--- Problem ---
The response must hold only the lines from the line containing "Viewport: 1728px width, 1080px height." through the end of the listing, exactly as written.
[Task material — start]
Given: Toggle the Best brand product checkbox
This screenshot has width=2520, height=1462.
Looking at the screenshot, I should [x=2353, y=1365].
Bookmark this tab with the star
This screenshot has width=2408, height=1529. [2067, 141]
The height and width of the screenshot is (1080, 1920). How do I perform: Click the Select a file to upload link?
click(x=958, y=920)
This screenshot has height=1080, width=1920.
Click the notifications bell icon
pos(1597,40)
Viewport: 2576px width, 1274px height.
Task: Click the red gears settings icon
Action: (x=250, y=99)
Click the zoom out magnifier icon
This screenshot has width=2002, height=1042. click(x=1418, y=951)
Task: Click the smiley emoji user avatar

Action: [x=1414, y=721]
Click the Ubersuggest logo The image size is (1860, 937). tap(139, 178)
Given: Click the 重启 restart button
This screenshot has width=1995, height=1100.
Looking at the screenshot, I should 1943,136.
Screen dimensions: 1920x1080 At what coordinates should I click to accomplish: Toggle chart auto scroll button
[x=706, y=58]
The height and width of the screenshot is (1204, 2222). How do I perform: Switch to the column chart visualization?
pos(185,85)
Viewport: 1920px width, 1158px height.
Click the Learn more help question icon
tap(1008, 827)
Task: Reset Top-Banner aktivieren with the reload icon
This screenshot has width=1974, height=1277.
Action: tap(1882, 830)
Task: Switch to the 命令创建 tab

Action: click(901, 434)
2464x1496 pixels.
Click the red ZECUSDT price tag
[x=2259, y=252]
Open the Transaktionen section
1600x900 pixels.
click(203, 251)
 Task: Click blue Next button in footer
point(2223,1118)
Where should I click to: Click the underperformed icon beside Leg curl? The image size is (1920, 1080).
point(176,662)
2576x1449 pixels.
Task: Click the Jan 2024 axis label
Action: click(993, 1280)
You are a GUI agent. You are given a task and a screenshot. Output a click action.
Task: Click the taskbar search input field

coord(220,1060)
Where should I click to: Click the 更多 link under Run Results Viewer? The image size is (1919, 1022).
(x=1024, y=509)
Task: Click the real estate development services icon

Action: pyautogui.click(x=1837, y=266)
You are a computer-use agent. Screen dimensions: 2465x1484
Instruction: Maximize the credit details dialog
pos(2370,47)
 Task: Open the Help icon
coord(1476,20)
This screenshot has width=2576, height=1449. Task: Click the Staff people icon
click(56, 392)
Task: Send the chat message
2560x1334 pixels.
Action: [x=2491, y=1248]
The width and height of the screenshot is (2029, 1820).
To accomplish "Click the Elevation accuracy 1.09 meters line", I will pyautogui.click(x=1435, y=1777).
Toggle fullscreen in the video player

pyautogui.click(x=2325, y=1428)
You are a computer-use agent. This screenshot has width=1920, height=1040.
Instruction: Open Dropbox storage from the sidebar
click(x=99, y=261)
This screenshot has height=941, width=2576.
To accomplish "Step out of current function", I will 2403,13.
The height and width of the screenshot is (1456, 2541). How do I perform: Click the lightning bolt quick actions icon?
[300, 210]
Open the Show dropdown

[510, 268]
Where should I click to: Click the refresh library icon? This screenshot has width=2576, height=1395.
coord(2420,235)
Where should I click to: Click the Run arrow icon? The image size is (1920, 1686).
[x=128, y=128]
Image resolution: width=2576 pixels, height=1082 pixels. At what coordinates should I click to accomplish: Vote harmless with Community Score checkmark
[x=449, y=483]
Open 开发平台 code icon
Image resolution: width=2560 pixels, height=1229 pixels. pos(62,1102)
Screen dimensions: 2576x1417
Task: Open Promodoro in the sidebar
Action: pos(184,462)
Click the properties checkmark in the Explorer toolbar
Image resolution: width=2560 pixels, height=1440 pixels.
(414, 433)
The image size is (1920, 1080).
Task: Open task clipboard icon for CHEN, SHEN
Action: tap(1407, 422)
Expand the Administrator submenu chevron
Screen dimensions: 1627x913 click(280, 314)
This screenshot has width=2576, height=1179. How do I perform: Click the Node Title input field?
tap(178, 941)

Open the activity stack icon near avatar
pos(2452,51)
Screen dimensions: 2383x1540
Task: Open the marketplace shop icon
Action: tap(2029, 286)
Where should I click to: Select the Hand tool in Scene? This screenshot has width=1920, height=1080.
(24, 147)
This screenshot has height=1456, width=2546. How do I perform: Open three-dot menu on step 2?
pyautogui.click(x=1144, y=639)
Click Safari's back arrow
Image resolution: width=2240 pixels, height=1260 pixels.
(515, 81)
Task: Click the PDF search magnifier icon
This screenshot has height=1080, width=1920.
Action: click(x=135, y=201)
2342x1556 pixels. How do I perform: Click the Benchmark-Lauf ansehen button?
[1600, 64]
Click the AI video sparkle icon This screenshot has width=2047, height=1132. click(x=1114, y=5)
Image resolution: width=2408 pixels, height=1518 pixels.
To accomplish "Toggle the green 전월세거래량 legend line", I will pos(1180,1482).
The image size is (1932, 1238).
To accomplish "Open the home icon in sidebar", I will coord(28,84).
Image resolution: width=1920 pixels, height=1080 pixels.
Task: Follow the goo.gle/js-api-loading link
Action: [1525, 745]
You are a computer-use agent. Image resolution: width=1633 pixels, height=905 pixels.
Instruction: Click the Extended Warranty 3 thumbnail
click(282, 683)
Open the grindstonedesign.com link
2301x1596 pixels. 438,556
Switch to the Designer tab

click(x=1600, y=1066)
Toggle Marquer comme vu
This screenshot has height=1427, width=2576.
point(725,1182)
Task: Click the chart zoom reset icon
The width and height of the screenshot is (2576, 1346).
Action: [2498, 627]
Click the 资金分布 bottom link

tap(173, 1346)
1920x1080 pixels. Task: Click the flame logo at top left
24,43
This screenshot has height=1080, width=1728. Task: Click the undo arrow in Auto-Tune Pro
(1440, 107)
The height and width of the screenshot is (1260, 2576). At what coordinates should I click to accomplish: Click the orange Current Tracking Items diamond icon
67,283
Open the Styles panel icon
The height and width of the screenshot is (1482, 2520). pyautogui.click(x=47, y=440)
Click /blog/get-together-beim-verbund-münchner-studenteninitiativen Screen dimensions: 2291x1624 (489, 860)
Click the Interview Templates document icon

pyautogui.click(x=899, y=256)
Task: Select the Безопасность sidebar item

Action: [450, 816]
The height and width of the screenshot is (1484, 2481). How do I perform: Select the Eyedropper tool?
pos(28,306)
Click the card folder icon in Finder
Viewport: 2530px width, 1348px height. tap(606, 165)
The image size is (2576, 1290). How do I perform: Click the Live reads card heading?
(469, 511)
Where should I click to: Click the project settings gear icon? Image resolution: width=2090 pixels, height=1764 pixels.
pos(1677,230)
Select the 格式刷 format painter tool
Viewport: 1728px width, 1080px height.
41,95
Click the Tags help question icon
[Task material — finish]
--- Task response ---
Viewport: 1728px width, 1080px height.
41,95
Click the Tags help question icon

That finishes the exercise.